滅多に使われない、冒険者達がトラブルにあった時用の宿泊室でいいでしょう。


 ファラちゃんの対応をしている男の子の邪魔をしないように、部屋を出た。


 部屋を出るなり、グアーラが口を開いた。


「あいつどこの冒険者だ?」

「知りません、私も初めて見ました。あの格好をした冒険者はこのあたりに居なかったと思います。」

「だよな、あの格好は目立つからな、ただあの剣と恰好を見る限り、秋津だろう、あいつの技、秋津じゃ居合抜きと言われる技だったはずだ」

「そういえば、グアーラは秋津に行った事があるんでしたっけ?」

「というより、あっちの方出身だからな」

「あぁ、噂の浮遊大陸ですか?」

「あぁ、なんとなくだが、あいつは強いぞ、あの体で、いつ抜いたのか分からない剣技、上には上が居るって事をあらためて思い知らされる」


 それは確かに思う、私としては、武としての強さではない、あの大けがをここまで回復させるのは、人体に関する並外れた知識が必要だろう。あの怪我を治す技術は、この先、どこの国も欲するはずだ、あの子の技術は、この大陸でも最上位だろうとそんな予感がした。


「ただなぁ、あいつの面影がなぁ……」

「どなたか知り合いに似てるんですか?」

「あぁなんとなくだが、カレンの面影がある。」

「すると、父親はサントですか?」

「あぁ、あの二人の子どもなら、あの顔立ちというのは納得する。それに、サントが、秋津で、あの着物を買っていた記憶があるからな」

「グアーラは、2人と長い間パーティーを組んでましたね」

「あぁ、だが、問題はキアナの怪我を治した腕だ、あいつら二人とも医術には縁が無かったからな、戦うか食うか寝るって生活が大好き人間の2人の子とは思えない部分もあるが」


 堅牢のサントに、深紅のカレンですか、懐かしい名前が出てきた。

 確かに彼らの引退時期は、7~8年ほど前それを考えれば、あの子位の男の子が居ても不思議ではないが、やはり、グアーラの言っていた通り、どこから医術の知識と技術を学んだ? 彼の周囲に師匠になる誰かが居たのだろうか? 疑問は尽きぬまま、目的地に着いてしまった。

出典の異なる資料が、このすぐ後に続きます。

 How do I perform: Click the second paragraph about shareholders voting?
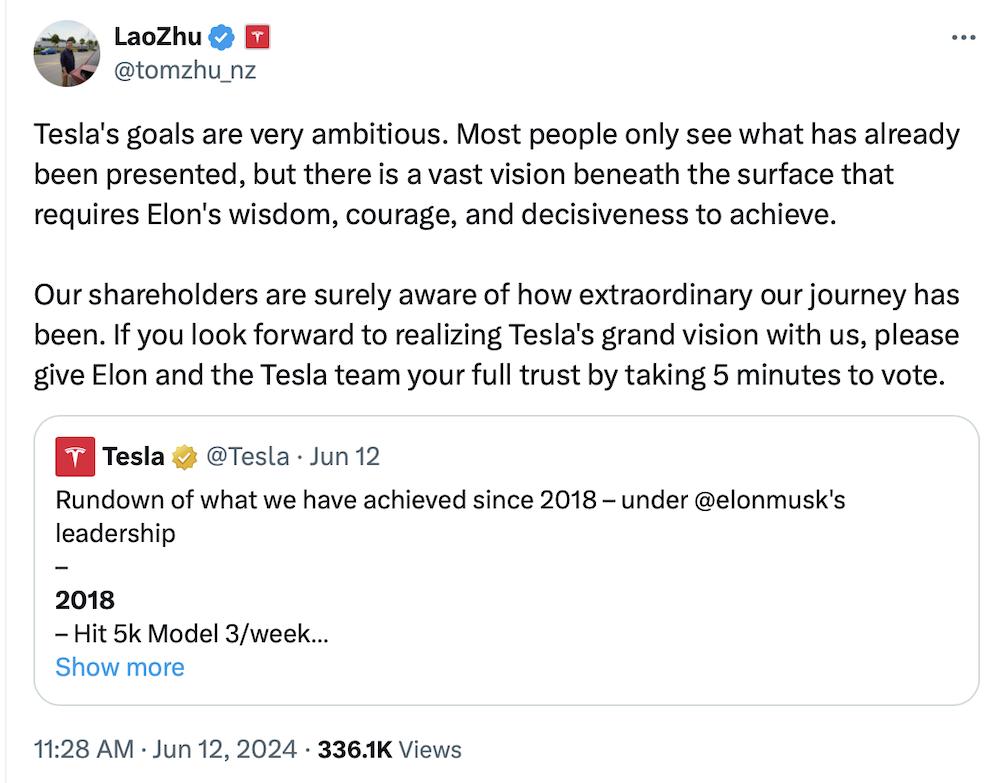click(x=496, y=334)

「なぁ、リア、もしあいつが冒険者登録するときは教えてくれ、俺も試験に立ち会いたいからな」

「まぁ、あなたならマスターもノーとは言わないでしょうけど、伝えておきますよ」

「すまんな、恩に着る、ベッドに寝かせればいいか?」

「えぇ、お願いします。」


 そう伝えると、グアーラは、毛布にくるまれたキアナを優しくベッドの上に寝かせた。


「それじゃあ、俺は宿に戻るわ」

「遅くまで付き合っていただき、ありがとうございました。」

「それは俺に言う事じゃない気がするぞ、今日の主役は間違いなく、あの坊主だからな」

「そうですね」

「じゃあな」


グアーラは、片手をあげたので、私は深々と頭を下げた。


「えぇ、またね」


 グアーラが出て行ったあと、キアナの身体を拭きながら、今後あの子がどのような道を歩むのかがとても気になった。


 一通り彼女の世話を終えたのち、男の子の居た部屋に戻り、扉を開けようとすると。


『まって、リア、あの子は、もう寝てる開けないほうがいい』


 今日は、本当におとなしかったセシルが私の手の上に乗ってきた。

 ファラちゃんの対応は終わったのかな?


 確かに夜も遅い、あの子位の年齢なら既に寝ていてもおかしくはない時間帯だ、しかたない、明日の朝改めてお礼を伝えに行こう。そう思ってギルドマスターの部屋に報告に行った。